# Does anyone have extra



## wyliegirl (Dec 23, 2009)

Does anyone have any extra worming medicine(would need it shipped


----------



## Jack Garcia (Oct 9, 2009)

You should probably see a vet. Medicines prescribed for one animal should not be taken by another (the same as with people).

If you're in the US, you can get OTC Iver-on at Tractor Supply Stores. Mix it 1:5 Iver-on:Water and spray the whole mouse and cage/bedding/food once a week for four weeks. This cures external (fleas, mites) parasites as well as internal (worms) parasites.

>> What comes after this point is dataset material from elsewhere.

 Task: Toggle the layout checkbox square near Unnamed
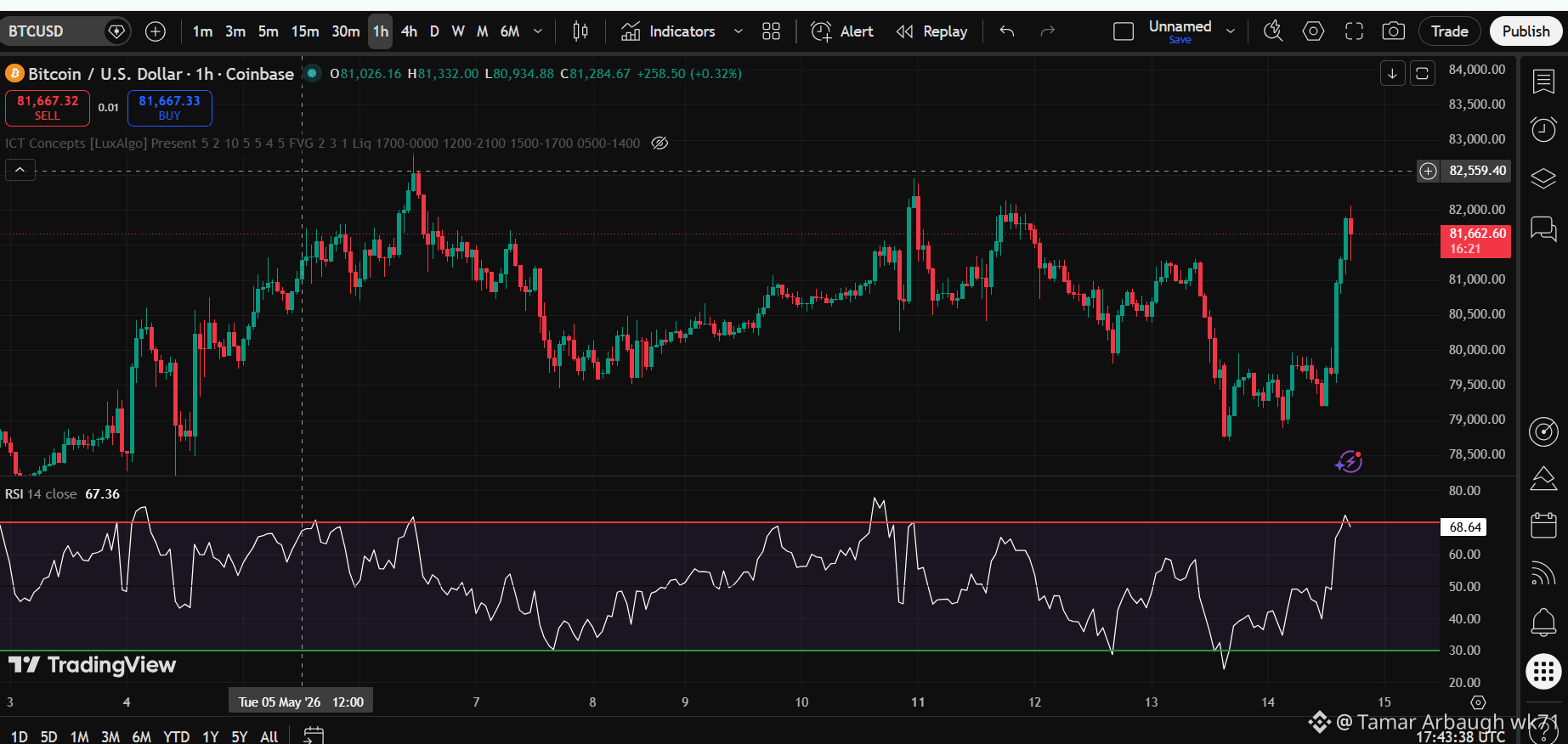coord(1124,31)
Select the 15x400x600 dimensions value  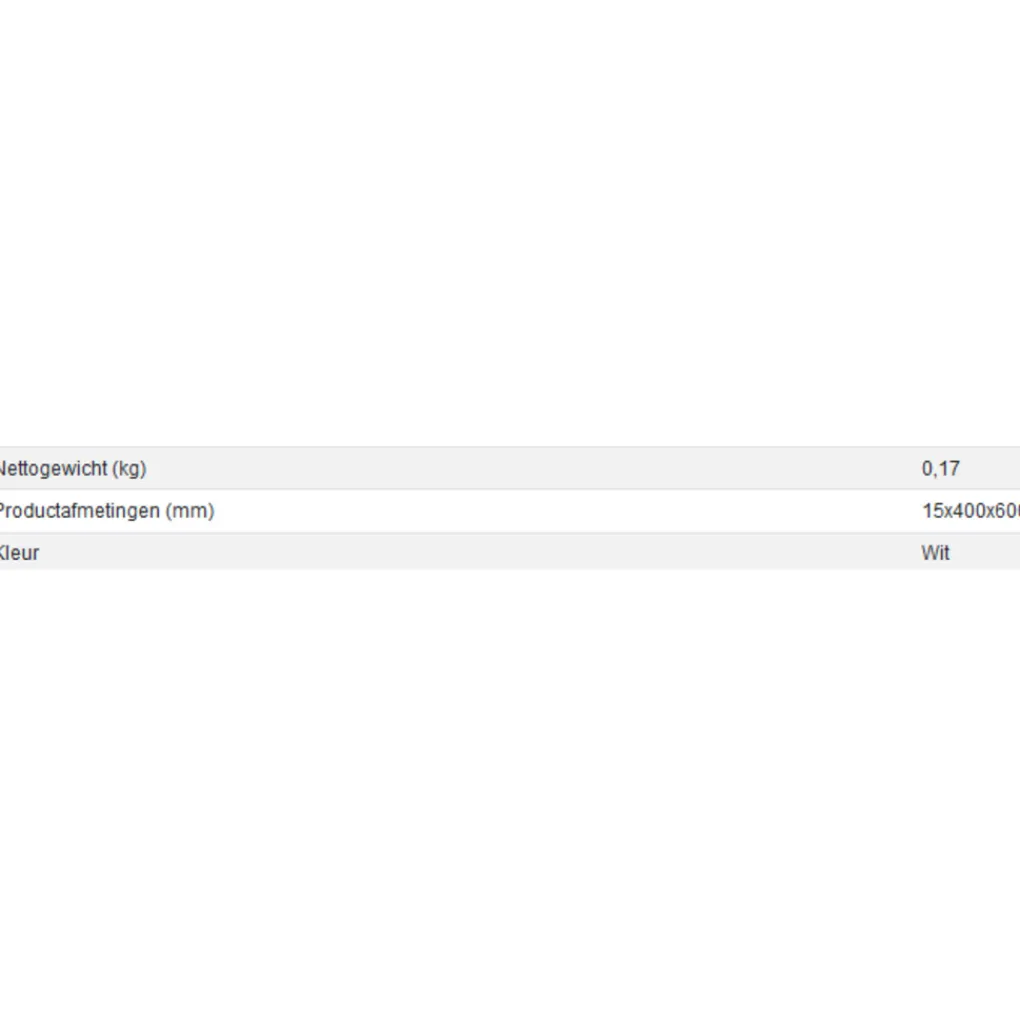tap(970, 511)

Do not use ivermectin generic paste as it's mixed too unevenly for mice and has killed them in the past.


----------



## wyliegirl (Dec 23, 2009)

I am looking for otc(over the counter ones)hope i dont confuse you


----------



## Jack Garcia (Oct 9, 2009)

If you're in the US, Iver-on is the recommended treatment. It's also a preventative for other infestations as well. It's about $20-$30 for a small bottle. That's as cheap a medication (for the amount) that you're going to find.

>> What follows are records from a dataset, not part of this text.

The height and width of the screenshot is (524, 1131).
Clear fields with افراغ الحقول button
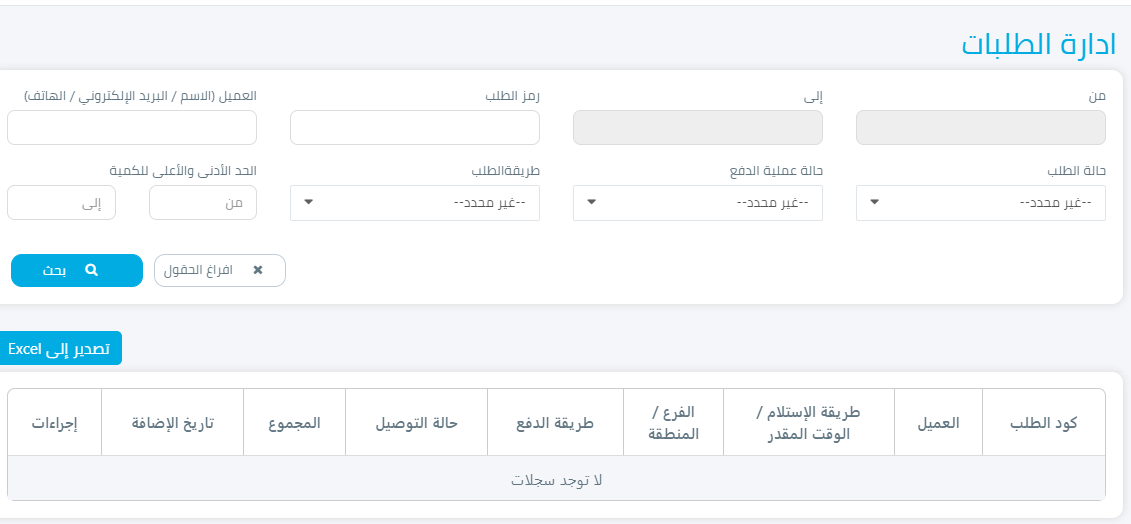pyautogui.click(x=220, y=271)
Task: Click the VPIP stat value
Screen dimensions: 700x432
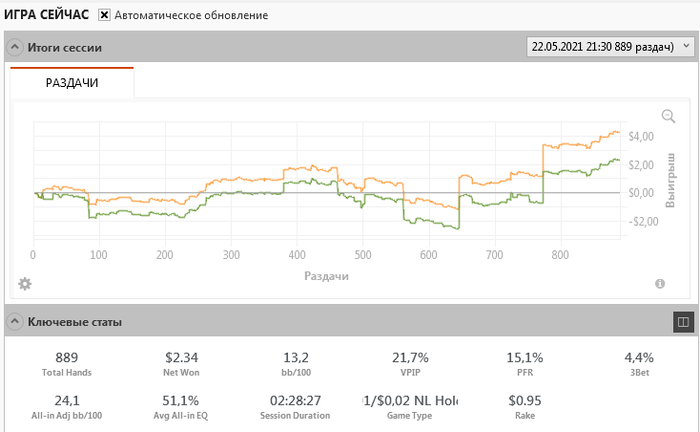Action: (410, 357)
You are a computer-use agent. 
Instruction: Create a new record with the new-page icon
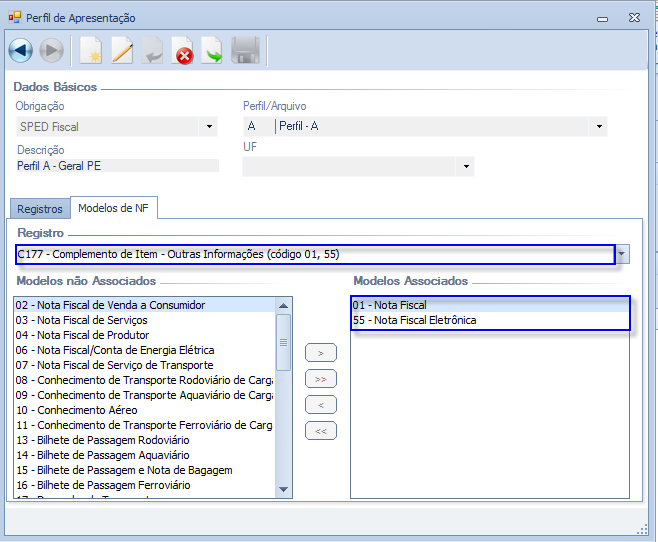coord(91,51)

This: http://www.jefferslivestock.com/ssc/pro ... id=0026251 is what I'm talking about. The only place I've ever found it in person is Tractor Supply. I think they have an exclusive license to sell it in some states.


----------



## moustress (Sep 25, 2009)

I order the injectable liquid (which I dilute with distilled water) online from Canada or Australia.


----------